### Aim of the task
The data below holds the lines to copy: everything from the line containing "Task: Click the user profile avatar icon" to the line containing "Task: Click the Python 3 kernel name button", both ends included, set down exactly.

### Recorded data
══════════════════════════════

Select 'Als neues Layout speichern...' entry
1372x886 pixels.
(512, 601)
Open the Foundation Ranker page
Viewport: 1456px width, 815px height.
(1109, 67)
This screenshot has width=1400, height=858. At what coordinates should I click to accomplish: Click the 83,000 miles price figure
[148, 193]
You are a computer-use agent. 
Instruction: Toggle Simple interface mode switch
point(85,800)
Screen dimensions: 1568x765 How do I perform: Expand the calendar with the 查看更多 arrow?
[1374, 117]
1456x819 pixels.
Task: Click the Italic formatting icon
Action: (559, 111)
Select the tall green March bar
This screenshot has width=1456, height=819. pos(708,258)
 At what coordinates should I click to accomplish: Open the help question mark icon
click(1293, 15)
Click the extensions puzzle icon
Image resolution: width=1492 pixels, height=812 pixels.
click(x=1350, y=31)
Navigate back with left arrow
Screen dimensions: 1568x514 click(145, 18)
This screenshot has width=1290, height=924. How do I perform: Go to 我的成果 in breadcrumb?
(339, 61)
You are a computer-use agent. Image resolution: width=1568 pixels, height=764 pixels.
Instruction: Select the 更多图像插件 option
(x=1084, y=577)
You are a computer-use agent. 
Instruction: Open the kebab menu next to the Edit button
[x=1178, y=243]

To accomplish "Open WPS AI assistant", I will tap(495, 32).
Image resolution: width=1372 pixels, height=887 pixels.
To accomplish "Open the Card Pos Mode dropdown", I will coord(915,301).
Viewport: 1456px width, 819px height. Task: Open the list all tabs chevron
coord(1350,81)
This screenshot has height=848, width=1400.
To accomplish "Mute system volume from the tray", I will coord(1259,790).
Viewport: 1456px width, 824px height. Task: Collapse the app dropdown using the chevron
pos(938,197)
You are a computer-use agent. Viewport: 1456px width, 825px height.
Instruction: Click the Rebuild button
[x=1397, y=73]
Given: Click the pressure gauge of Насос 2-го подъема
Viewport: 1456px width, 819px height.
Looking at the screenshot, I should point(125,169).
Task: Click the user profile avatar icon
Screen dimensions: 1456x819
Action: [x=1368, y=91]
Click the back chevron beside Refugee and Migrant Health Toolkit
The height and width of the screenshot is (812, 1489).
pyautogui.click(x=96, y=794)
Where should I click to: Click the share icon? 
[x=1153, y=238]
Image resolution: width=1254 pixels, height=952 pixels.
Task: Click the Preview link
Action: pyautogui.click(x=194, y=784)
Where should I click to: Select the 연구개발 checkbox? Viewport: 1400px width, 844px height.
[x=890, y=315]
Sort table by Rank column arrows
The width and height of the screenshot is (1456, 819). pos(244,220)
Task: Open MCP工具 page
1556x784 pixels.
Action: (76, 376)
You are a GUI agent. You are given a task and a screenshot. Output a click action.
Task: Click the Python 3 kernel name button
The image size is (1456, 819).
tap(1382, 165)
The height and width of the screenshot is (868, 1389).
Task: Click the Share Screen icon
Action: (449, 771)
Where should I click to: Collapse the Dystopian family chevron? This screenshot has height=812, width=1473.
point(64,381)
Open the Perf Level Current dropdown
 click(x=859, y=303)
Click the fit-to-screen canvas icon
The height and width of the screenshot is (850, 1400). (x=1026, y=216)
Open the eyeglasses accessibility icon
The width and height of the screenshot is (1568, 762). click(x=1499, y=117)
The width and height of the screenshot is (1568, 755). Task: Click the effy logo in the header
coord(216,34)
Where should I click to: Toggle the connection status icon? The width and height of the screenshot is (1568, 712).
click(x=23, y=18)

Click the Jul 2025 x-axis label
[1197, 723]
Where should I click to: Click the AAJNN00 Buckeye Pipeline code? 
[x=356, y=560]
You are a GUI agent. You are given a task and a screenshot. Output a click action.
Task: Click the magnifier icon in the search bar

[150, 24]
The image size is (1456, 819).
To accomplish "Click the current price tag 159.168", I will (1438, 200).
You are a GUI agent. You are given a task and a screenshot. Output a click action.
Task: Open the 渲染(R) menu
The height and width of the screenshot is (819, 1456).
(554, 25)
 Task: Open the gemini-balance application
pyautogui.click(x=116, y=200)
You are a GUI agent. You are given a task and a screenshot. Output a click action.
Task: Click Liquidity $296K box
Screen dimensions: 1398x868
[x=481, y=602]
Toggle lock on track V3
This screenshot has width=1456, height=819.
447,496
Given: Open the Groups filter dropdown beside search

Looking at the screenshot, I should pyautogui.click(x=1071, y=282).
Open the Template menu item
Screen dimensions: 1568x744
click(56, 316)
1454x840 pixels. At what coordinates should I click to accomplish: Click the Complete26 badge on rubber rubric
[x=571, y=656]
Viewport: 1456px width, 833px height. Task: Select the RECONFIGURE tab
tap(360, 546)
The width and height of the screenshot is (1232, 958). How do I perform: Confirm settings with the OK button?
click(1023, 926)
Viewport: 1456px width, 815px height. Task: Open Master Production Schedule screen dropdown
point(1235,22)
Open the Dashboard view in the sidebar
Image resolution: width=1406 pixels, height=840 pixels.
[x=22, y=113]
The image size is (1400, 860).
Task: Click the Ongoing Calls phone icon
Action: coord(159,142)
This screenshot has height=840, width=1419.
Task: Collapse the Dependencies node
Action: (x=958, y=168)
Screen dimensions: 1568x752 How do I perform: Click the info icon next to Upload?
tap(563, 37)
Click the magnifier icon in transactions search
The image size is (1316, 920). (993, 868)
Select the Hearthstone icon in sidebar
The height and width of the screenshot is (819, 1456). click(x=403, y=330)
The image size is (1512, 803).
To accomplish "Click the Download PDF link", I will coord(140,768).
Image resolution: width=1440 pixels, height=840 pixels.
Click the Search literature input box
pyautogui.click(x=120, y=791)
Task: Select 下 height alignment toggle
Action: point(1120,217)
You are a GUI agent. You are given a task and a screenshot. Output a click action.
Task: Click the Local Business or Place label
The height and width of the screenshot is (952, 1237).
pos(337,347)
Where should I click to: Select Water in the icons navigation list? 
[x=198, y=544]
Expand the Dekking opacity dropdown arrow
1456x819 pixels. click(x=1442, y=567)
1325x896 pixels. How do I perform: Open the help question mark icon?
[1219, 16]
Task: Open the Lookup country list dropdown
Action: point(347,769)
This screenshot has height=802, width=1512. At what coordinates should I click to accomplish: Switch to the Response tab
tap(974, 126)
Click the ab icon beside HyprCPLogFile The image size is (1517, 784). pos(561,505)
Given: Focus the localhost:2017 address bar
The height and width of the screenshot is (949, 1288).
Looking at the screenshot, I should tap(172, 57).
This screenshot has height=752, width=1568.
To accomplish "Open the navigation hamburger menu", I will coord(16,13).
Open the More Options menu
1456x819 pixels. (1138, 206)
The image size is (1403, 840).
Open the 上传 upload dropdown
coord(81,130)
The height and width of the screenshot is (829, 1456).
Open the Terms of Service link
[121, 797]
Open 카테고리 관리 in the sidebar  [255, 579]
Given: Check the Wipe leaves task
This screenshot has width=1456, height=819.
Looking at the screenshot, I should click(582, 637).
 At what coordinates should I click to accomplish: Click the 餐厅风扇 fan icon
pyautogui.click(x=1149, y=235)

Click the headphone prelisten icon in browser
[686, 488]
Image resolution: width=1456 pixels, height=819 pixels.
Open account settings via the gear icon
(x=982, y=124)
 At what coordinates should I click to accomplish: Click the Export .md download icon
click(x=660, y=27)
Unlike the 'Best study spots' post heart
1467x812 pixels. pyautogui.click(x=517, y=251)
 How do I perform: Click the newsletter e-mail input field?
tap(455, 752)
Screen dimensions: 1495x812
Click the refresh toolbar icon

══════════════════════════════

### Answer to this exercise
Task: Click the user profile avatar icon
Screen dimensions: 1456x819
Action: [x=1368, y=91]
Click the back chevron beside Refugee and Migrant Health Toolkit
The height and width of the screenshot is (812, 1489).
pyautogui.click(x=96, y=794)
Where should I click to: Click the share icon? 
[x=1153, y=238]
Image resolution: width=1254 pixels, height=952 pixels.
Task: Click the Preview link
Action: pyautogui.click(x=194, y=784)
Where should I click to: Select the 연구개발 checkbox? Viewport: 1400px width, 844px height.
[x=890, y=315]
Sort table by Rank column arrows
The width and height of the screenshot is (1456, 819). pos(244,220)
Task: Open MCP工具 page
1556x784 pixels.
Action: (76, 376)
You are a GUI agent. You are given a task and a screenshot. Output a click action.
Task: Click the Python 3 kernel name button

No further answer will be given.